予防こそが最大の治療です。「痕になってから治す」のではなく、「痕にさせない」ことがニキビ治療の鉄則です。

ニキビ痕の種類と特徴

痕のタイプ特徴と状態治癒の難易度
赤み(紅斑)炎症後の血管拡張。赤く残る。時間はかかるが改善しやすい
色素沈着メラニン生成による茶色のシミ。美白剤などで改善可能
陥没(クレーター)真皮の破壊による凹み。極めて困難(自由診療が必要)

心理的影響とQOL(生活の質)への配慮

ニキビ痕は、見た目の問題だけでなく、お子様の心に深い影を落とすことがあります。鏡を見るのが嫌になる、人前に出るのが怖くなる、自分に自信が持てなくなるなど、多感な時期における心理的ダメージは計り知れません。

いじめや不登校のきっかけになることもあります。外見の変化に敏感な思春期において、肌の悩みは大人以上に深刻な問題として受け止められます。

単なる美容の問題として片付けず、お子様のQOL(生活の質)を守るための医療的な課題として、保護者の方が真剣に向き合い、専門医と共に治療を進めていくことが求められます。

「一緒に治そう」という姿勢を見せることで、お子様の孤独感を和らげることができます。心のケアも含めたサポートが、健やかな成長には欠かせません。

皮膚科受診の際に準備するものと医師への伝え方

いざ皮膚科を受診することになった場合、事前の準備がスムーズな診療につながります。限られた診療時間の中で、医師に正確な情報を伝え、適切な診断を引き出すためには、保護者の方のサポートが欠かせません。

特にお子様が自分で症状をうまく説明できない場合、保護者からの情報提供が診断の大きな手助けとなります。医師は普段の生活の様子を知りません。

家庭での様子を詳しく伝えることで、より生活に即したアドバイスがもらえます。ここでは、受診時に持参すべきものや、医師に伝えるべきポイントを整理します。

おくすり手帳と既往歴の確認

現在服用している薬や、過去に薬でアレルギーを起こした経験がある場合、それは必ず医師に伝える必要があります。飲み合わせの問題や副作用のリスクを避けるためです。

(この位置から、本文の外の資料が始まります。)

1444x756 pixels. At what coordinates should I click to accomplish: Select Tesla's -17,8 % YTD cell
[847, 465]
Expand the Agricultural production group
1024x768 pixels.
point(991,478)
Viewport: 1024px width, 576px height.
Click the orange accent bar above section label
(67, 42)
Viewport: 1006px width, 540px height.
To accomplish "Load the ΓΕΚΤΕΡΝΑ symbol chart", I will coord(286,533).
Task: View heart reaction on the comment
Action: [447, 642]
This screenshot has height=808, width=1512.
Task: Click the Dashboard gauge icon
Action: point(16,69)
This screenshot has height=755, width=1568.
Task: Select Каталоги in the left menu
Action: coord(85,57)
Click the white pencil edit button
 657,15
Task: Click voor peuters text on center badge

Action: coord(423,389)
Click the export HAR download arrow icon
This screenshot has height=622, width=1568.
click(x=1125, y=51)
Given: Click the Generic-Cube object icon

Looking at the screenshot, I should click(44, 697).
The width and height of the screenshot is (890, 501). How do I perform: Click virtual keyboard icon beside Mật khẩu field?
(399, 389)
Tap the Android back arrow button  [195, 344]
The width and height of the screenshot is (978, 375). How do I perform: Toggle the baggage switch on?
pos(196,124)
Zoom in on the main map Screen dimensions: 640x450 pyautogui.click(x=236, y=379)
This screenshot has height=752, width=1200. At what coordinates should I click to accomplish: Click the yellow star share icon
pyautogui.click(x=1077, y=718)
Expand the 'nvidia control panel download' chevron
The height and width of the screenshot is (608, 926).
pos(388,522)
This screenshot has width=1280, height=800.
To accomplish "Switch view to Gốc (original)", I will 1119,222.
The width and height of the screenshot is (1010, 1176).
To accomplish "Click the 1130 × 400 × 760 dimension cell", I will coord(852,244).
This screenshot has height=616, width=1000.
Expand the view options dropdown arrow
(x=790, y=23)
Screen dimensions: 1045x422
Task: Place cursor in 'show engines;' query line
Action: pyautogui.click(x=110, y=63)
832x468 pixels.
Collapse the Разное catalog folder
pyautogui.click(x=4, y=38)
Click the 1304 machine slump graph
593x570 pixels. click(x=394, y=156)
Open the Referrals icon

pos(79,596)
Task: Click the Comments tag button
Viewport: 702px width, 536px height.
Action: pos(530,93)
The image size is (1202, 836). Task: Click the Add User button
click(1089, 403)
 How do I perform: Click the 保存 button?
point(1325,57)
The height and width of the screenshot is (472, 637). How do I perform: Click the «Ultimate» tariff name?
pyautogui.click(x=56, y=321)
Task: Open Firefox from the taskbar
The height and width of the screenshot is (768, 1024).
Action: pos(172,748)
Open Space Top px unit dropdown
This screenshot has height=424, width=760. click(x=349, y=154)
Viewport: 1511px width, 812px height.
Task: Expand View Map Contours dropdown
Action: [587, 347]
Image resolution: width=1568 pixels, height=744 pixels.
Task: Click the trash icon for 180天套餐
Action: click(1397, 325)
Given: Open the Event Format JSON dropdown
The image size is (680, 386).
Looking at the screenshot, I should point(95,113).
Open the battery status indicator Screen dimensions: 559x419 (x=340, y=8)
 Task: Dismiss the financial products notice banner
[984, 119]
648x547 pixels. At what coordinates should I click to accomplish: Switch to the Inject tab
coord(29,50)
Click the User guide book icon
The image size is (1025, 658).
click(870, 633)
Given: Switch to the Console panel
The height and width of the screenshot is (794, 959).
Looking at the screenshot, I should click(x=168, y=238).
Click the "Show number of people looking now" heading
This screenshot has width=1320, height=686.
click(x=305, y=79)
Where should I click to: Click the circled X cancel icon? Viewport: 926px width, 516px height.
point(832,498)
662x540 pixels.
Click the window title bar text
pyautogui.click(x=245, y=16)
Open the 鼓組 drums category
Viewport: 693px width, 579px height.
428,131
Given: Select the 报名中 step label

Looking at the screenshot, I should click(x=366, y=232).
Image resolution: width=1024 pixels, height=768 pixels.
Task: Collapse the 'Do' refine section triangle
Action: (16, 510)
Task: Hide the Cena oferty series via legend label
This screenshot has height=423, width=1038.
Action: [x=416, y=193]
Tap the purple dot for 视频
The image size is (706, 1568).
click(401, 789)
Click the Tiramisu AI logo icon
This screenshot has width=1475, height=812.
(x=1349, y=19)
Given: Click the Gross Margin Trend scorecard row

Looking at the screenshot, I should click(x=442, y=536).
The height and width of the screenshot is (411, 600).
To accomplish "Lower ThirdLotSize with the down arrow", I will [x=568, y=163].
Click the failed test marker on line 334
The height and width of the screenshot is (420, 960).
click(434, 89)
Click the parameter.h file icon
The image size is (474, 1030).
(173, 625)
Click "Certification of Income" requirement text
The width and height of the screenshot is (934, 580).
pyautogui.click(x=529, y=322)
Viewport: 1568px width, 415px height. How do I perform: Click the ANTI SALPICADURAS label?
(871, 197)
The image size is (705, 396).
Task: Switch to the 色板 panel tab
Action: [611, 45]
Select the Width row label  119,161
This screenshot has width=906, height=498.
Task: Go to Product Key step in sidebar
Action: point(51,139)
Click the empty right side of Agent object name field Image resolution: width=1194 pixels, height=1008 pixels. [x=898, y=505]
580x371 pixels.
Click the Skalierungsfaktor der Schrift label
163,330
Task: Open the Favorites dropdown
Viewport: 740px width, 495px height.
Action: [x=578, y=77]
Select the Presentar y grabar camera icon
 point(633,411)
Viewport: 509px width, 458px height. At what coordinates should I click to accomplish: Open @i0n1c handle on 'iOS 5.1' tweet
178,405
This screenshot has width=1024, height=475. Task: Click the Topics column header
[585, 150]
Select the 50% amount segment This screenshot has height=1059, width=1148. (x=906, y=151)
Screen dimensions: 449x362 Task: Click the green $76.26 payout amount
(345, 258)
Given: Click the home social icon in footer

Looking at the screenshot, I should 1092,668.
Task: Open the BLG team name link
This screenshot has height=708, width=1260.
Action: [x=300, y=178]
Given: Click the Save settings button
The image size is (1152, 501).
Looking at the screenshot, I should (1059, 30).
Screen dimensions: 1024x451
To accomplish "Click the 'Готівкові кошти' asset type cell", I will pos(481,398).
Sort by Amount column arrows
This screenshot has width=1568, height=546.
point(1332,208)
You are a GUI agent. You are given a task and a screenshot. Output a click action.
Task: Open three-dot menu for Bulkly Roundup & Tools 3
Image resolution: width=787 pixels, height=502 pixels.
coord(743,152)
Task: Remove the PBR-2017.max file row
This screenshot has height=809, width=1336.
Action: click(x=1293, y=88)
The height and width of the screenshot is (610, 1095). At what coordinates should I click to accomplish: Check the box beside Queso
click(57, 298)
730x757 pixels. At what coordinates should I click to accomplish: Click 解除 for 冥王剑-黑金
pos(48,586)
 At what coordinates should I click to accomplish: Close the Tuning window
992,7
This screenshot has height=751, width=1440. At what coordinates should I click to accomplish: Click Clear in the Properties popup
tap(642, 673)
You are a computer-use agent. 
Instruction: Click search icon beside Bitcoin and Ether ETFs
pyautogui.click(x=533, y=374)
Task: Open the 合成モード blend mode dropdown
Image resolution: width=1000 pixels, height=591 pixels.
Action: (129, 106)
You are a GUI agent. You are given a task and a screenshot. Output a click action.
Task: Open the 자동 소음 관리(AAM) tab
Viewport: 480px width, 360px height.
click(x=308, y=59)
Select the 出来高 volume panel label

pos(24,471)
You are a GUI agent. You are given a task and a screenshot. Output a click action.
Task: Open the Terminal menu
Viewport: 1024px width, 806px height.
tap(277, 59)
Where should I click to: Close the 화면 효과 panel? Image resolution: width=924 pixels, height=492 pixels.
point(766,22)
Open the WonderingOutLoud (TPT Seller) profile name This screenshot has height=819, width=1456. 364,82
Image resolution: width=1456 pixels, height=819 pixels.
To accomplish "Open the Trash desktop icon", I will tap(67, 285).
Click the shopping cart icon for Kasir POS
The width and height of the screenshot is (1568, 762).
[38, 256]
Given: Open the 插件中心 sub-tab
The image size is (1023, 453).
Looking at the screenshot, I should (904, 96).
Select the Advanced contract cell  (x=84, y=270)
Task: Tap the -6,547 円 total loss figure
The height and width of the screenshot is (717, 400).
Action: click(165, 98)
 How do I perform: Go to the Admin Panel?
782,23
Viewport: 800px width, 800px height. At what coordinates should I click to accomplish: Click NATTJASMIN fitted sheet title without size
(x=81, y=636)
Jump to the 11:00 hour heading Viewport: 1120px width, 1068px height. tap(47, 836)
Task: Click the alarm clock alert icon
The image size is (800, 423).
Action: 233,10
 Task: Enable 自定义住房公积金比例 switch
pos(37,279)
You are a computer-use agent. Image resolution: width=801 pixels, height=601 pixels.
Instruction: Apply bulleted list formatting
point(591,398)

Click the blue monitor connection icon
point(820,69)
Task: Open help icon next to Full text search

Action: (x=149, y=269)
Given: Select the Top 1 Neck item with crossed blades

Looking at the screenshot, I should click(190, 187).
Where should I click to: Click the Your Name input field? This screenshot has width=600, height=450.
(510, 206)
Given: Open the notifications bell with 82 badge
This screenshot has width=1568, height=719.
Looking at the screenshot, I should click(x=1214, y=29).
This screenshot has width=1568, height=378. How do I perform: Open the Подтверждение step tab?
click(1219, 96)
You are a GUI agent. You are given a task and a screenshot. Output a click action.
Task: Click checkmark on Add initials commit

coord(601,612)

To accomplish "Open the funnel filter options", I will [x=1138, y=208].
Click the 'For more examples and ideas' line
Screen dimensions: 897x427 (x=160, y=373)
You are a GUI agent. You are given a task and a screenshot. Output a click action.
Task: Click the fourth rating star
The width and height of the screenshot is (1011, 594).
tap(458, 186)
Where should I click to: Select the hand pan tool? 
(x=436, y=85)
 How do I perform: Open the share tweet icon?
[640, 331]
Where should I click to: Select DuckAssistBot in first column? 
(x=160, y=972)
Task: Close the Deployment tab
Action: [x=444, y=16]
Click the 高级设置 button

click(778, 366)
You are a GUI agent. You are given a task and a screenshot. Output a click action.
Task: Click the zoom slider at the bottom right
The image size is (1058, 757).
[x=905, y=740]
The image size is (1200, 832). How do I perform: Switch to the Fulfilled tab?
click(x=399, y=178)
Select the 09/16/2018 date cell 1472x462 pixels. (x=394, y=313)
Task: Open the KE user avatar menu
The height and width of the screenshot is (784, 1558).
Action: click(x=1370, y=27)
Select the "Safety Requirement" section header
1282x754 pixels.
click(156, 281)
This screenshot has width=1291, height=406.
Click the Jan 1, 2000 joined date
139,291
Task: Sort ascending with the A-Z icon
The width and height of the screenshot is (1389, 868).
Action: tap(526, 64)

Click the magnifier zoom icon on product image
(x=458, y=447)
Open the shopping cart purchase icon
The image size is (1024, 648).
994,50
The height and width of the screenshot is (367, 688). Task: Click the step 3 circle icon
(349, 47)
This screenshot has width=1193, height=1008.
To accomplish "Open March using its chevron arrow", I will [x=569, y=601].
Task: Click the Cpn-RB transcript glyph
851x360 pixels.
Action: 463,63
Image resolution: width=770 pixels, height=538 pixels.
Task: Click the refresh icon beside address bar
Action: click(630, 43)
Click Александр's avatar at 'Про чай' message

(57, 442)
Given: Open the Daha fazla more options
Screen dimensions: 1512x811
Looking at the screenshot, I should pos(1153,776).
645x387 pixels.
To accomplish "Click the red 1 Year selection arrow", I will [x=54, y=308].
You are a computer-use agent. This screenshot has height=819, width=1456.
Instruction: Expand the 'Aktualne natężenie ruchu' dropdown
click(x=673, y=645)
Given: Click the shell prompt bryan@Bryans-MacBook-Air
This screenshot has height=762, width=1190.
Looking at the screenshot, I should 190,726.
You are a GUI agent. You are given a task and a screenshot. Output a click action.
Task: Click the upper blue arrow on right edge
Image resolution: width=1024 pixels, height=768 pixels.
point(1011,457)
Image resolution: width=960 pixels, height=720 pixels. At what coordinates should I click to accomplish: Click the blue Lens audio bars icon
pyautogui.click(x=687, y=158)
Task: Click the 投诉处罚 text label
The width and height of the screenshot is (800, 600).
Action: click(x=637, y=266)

「おくすり手帳」を持参するのが最も確実です。手帳がない場合は、薬の実物や説明書を持っていきましょう。正確な情報が安全な治療の第一歩です。

また、アトピー性皮膚炎や喘息などのアレルギー体質があるかどうかも、治療薬の選択に影響します。敏感肌のお子様には、刺激の少ない薬から始めるなどの配慮が必要になるからです。

他の皮膚トラブルの有無や、家族に重度のニキビ経験者がいるかどうかも、診断の参考情報として有用です。遺伝的な要因も考慮して治療方針が決まることがあります。

これまでの経過と使用した市販薬の情報

いつ頃からニキビができ始めたのか、どのような経過をたどって増えてきたのかを時系列で伝えます。「〇ヶ月前から急に増えた」「部活を始めてから悪化した」などの情報は、原因特定の手がかりになります。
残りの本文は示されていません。